We won't mention the fact that this kid was on a schedule of drugs called SSRIs. We won't stop and mention the fact that every time a shooter shoots three or more people they are ALWAYS on SSRIs. No, we're going to figure out a way that we can disarm America and make this country safe for the government to continue dispensing "legal" drugs and creating an entire generation of zombies.


----------



## retired guard (Mar 7, 2013)

In the article it says one of the charges he was arrested on was arrested on was Exfelon in possession of a firearm. Gee didn't he know that's against the law. The idiot solution disarm us so the whack jobs murder with less hindrance be it with an illegally possessed firearm, hammer or simply pushing some one in front of a train.


----------



## roy (May 25, 2013)

An AK47 is an assault rifle. What he was using likely wasn't an AK47 but somethin' that kinda looked like an AK47.


----------



## Prepadoodle (May 28, 2013)

Blaming crime on guns is like blaming obesity on forks and spoons. 

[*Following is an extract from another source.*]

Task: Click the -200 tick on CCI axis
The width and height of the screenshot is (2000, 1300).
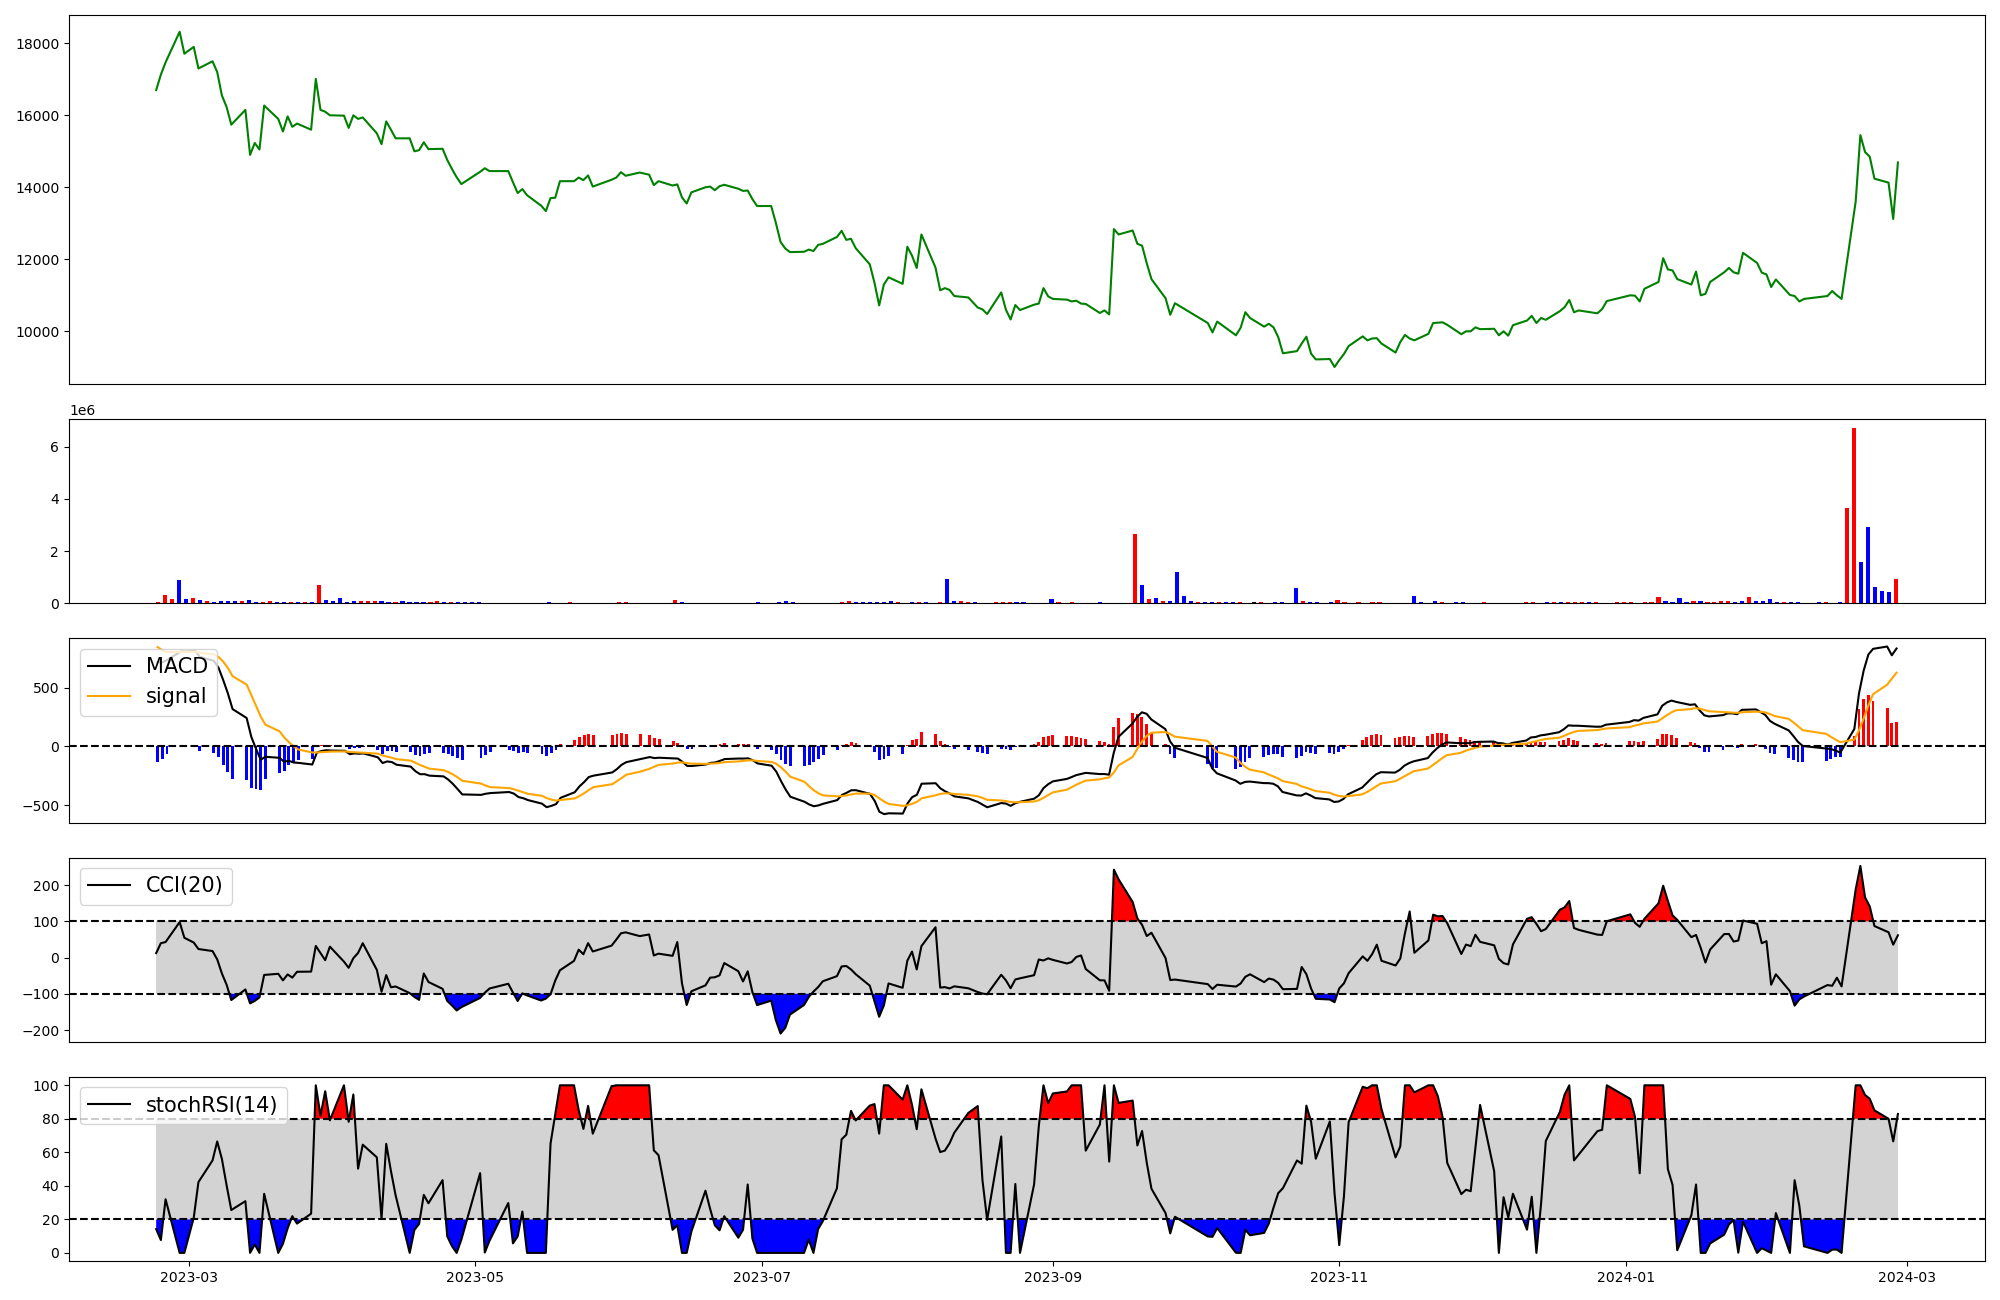Action: pos(43,1031)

We could reduce the number and lengths of tines of forks, limit the capacity of teaspoons, ban tablespoons completely, increase the licensing fees for silverware dealers, and invoke a five day waiting period for the purchase of any new utensils, but I don't think it would help any of us lose weight! - Dan Carducci, TheChampion.org


----------



## Piratesailor (Nov 9, 2012)

Prepadoodle said:


> Blaming crime on guns is like blaming obesity on forks and spoons.
> 
> We could reduce the number and lengths of tines of forks, limit the capacity of teaspoons, ban tablespoons completely, increase the licensing fees for silverware dealers, and invoke a five day waiting period for the purchase of any new utensils, but I don't think it would help any of us lose weight! - Dan Carducci, TheChampion.org


Agree.. And the way the liberal fascist, aka progressives, think is that they know what is best for you and me and we should do as we are told.


----------



## csi-tech (Apr 13, 2013)

It's another fine example of a person not in possession of their faculties illegally obtains a gun and people like me are to blame. Because he went off the deep end I'm going to be the one under attack.


----------



## 71Chevrolet (Nov 19, 2012)

My rifles never "assaulted" anybody.


----------



## PaulS (Mar 11, 2013)

71Chevrolet said:


> My rifles never "assaulted" anybody.


Even with all the guns I have, not one of them has ever harmed a single person. I even left one on a table for a few years and it was a good gun - just sat there waiting to be picked up and used.


----------



## nechaev (Nov 10, 2012)

I have an "insult rifle". I believe that it is channeling Don Rickles.:mrgreen:


----------



## Smitty901 (Nov 16, 2012)

Assault is an action not a noun IMO. To say Assault weapon is in correct.
A weapon can be used in an Assault same as a rock.


----------



## roy (May 25, 2013)

"An assault rifle is a selective fire (selective between automatic, semi-automatic, and burst fire) rifle that uses an intermediate cartridge and a detachable magazine.[1] Assault rifles are the standard service rifles in most modern armies. Note the difference between the assault rifle and the battle rifle. Assault rifles use smaller cartridges and are used at closer ranges than battle rifles. The larger sized rifle cartridges used in battle rifles make fully automatic fire more difficult. Fully automatic fire refers to an ability for a rifle to fire continuously while the trigger is pressed; "burst-capable" fire refers to an ability of a rifle to fire a small yet fixed multiple number of rounds with but one press of the trigger; in contrast, semi-automatic refers to an ability to fire one round per press of a trigger. The presence of selective fire modes on assault rifles permits more efficient use of rounds to be fired for specific needs, versus having a single mode of operation, such as fully automatic, thereby conserving ammunition while maximizing on-target accuracy and effectiveness.

Examples of assault rifles include the StG 44, AK-47,[2] M16 rifle, QBZ-95, FAMAS, Heckler & Koch G36, and Enfield SA80.

The assault rifle became the standard military rifle during the Vietnam War.[3] The Soviet Union was the first nation in the post-war era to adopt an assault rifle, the AK-47, and other nations followed later. Combat experience during the World Wars had shown that most infantry combat took place at 200-300 meters (220-330 yards) distance and that the winner of any given firefight would most likely be the one with the highest rate of fire. The rifle cartridges of the day were therefore unnecessarily powerful, producing recoil and report in exchange for marginal benefit. The lower power of the intermediate cartridge meant that each soldier could fire more bullets faster and/or with less recoil and its lighter weight allowed more ammunition to be carried."

Words have meaning.


----------